The youngsters, who can be kept in the centers for months, are exposed to abuse and exploitation by older children and adults

Angel, a 13 year old little girl clad only in a flimsy dress, was chained to a post in the detention center and left there crying
When the pope and other heads of state visit other countries what is the purpose of their visits? Do they just want publicity for themselves? Do they want to make speeches and hear crowds cheering for them?  Do they actually help the countries they visit? Not economically: For the pope’s visit to the Philippines that started today, the expenses are tremendous: Over 25,000 police and thousands of soldiers must provide security.   Helicopter gunships circle overhead. Streets must be cleaned – of dirt and of children who live under the road bridges where the Pope will travel.

Hundreds of boys and girls in Manila -- Street children as young as five are caged in detention centers with adult criminals who sexually abuse them according to an investigation by MailOnline, a British news service. Some have been starved and chained to pillars in the centers. A senior official admitted there had been an intensive round-up by police and government workers to make sure the children are not seen by Pope Francis.

The pope is going to visit with young people – but not the children locked up in cells. He can wash the feet of inmates as a photo op, but does he really care?  These practices of locking up children have gone on for a long time in Manila – there are 17 detention centers across the city, where an estimated 20,000 children a year are detained for no obvious reason other than begging for food. The same thing was done when Obama visited.  According to Rosalinda Orobia, head of Social Welfare Department in Manila, 'It happened before President Obama's visit to the Philippines in April last year.
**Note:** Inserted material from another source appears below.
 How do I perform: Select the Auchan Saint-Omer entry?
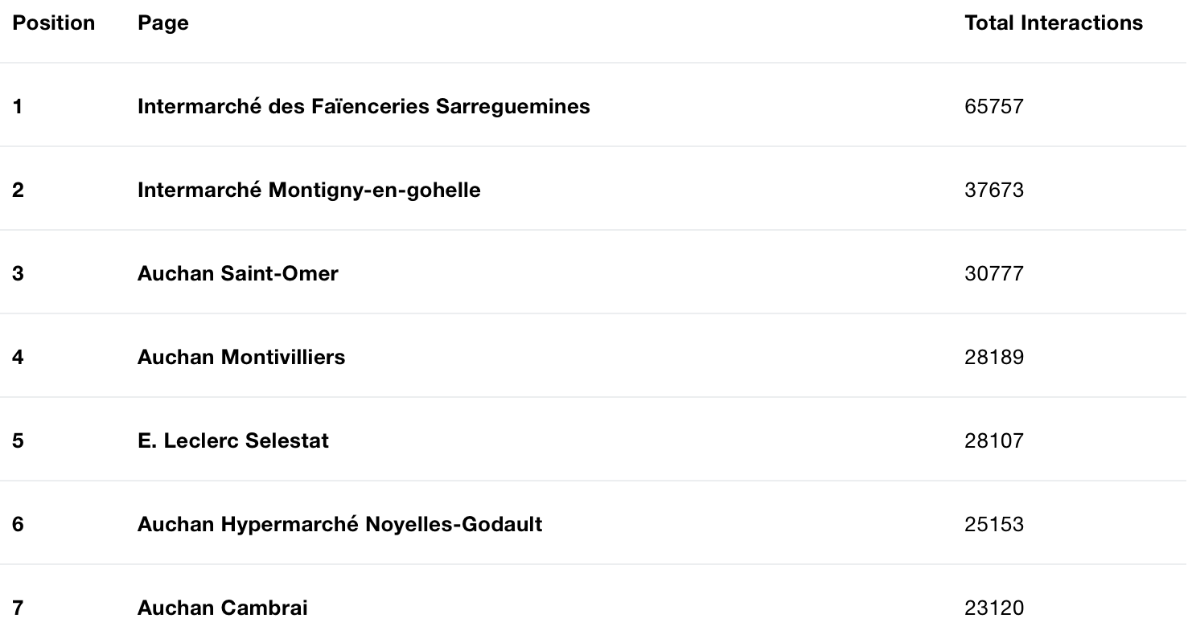click(238, 273)
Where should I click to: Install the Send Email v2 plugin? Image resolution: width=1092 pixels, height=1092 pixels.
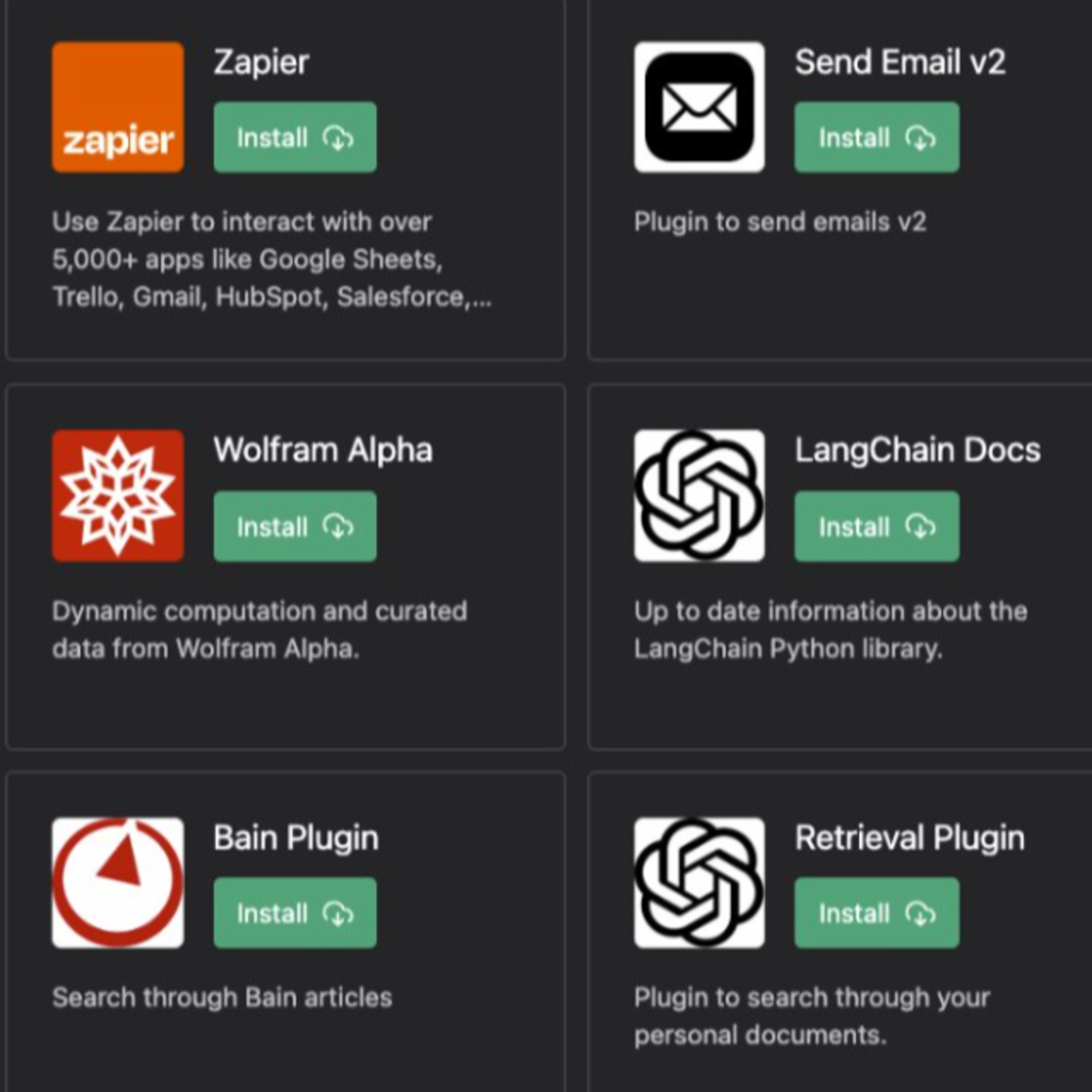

When we tried to have them released we were told they couldn't come out until after Obama had gone.”  So this is not a new practice, it hurts thousands of children and it is unlikely that heads of state have no knowledge of it.


Pope Francis said that a priority of his visit would be to send a message to the poor who face "social, spiritual and existential" injustices.  What good is a message?  Does it help the poor?  The Filipino President Aquino also wants to eradicate poverty: he would like to see fewer children born into poverty but the local Roman Catholic Church is fighting to overturn a 2012 reproductive health law that promotes artificial birth control. The church is not taking care of these children, the government allows such practices to continue – the children are invisible.  So these children will continue to live in the streets while popes and presidents parade by waving and smiling – bread and circuses but not for these children.